Ce n'est certes pas un chemin de facilité. Bien au contraire. Nous le savons, l'amour est le lieu des plus hautes exigences car rien n'en limite les attentes,
les exigences et souvent
même
les rudes renoncements qu'il appelle au nom
de la confiance. Avec l'amour, impossible d'enfermer les comportements de sa fidélité dans l'application scrupuleuse mais limitée des articles d'une loi. Avec l'amour, on n'est jamais quitte, on n'est jamais en règle, mais toujours en élan, en soif, en désir. L'amour seul fait pressentir l'infini.
Et voilà qu'en effet, au nom de sa fidélité à une autre loi, avec ce dépassement de la simple justice Joseph dépasse le juridique et le biologique pour entrer dans le mystère de l'amour de Dieu.

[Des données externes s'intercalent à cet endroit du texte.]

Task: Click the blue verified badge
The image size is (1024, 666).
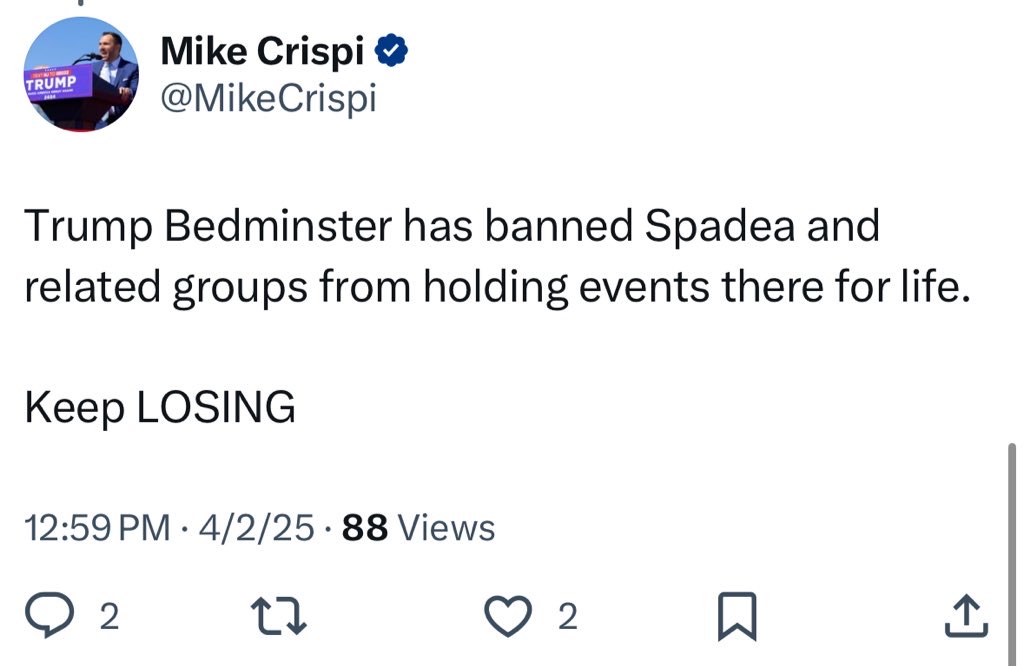Action: tap(391, 51)
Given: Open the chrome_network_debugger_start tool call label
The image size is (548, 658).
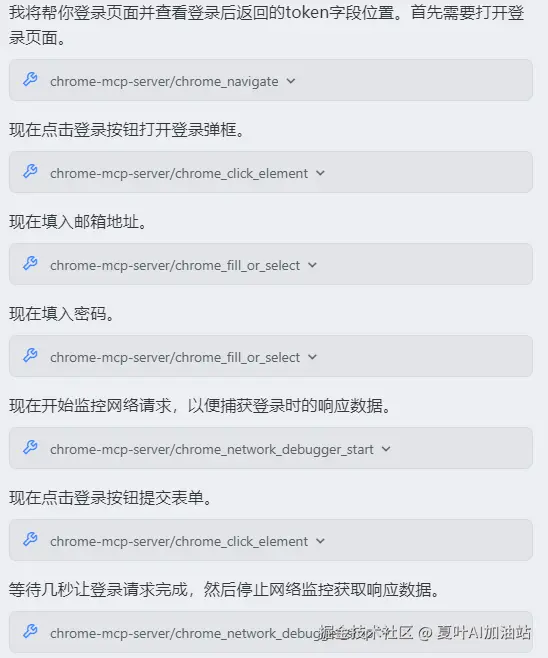Looking at the screenshot, I should [212, 449].
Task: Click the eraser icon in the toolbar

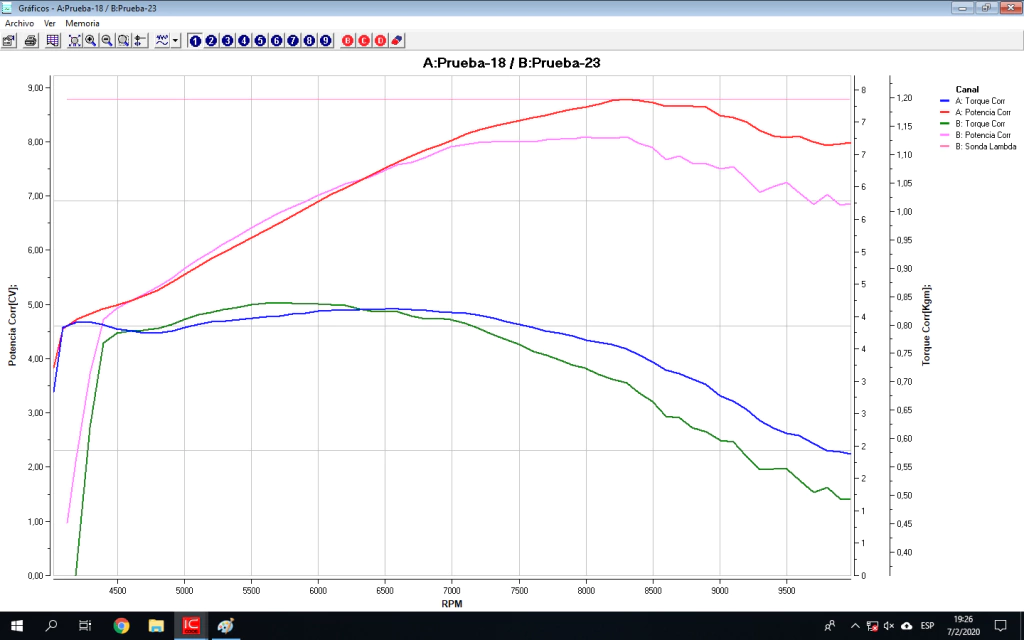Action: pyautogui.click(x=397, y=41)
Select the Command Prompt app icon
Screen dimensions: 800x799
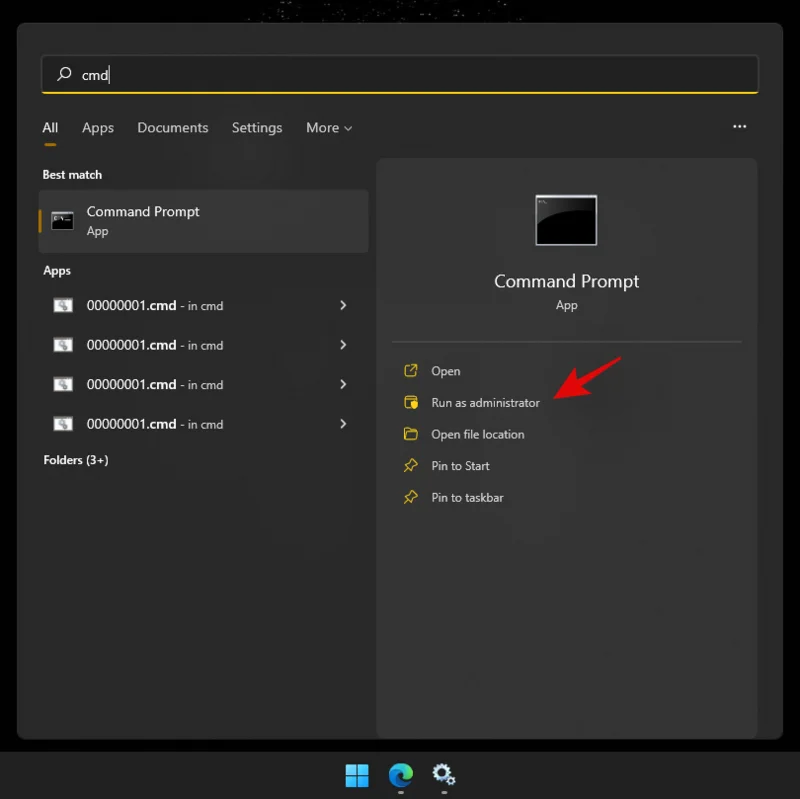[x=62, y=220]

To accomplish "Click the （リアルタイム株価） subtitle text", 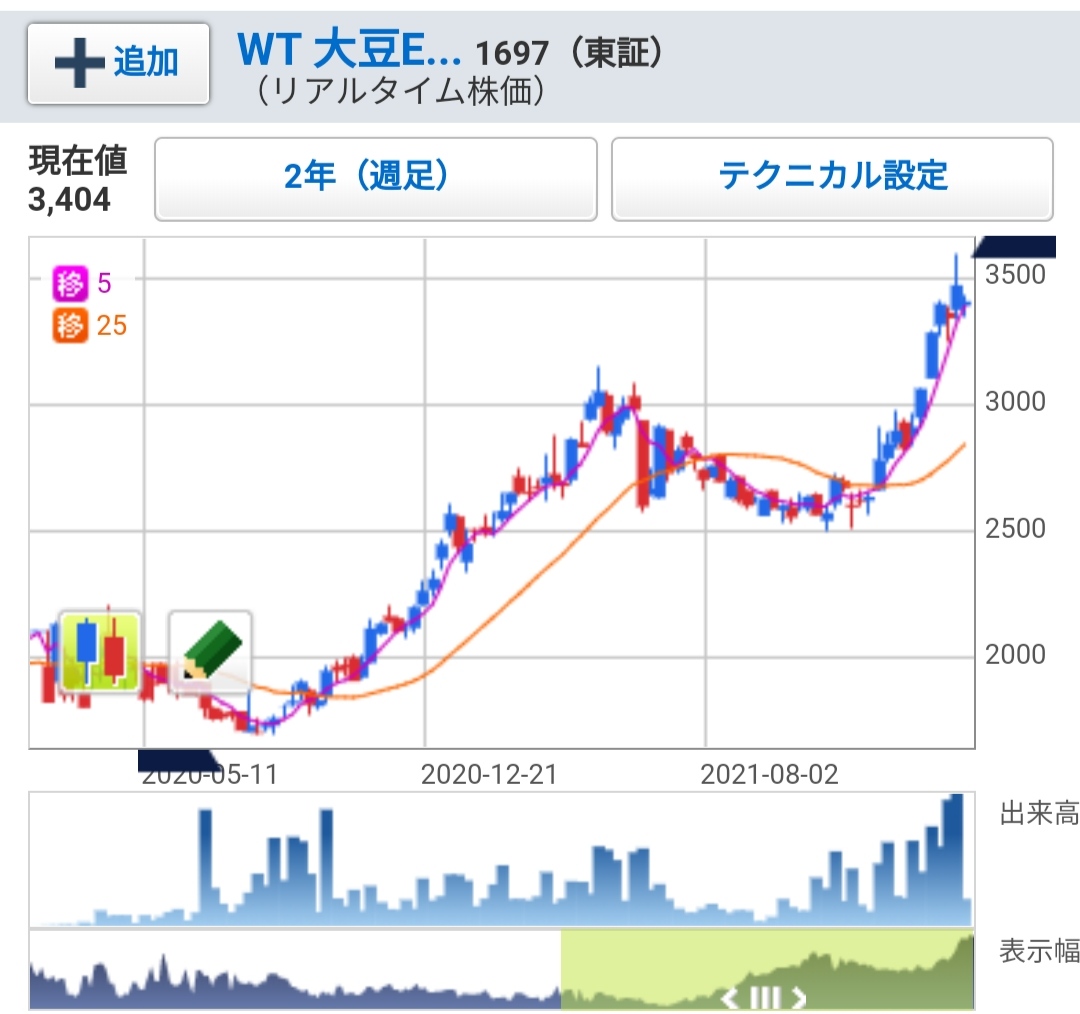I will pos(400,92).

Voilà Joseph que l'Écriture nous montre comme dépossédé de sa paternité, mystérieux arrachement que rejoindra un jour Marie elle-même lorsque son fils répondra à ceux qui lui disent: "Ta mère et tes frères sont là qui t'attendent...":
"qui est ma mère, qui sont mes frères ?.", Et montrant la foule qui l'entoure il
poursuivra par cette
singulière déclaration: "Voici
mon père, ma mère,
mes frères... tous ceux qui font
la volonté de mon
Père qui est aux cieux".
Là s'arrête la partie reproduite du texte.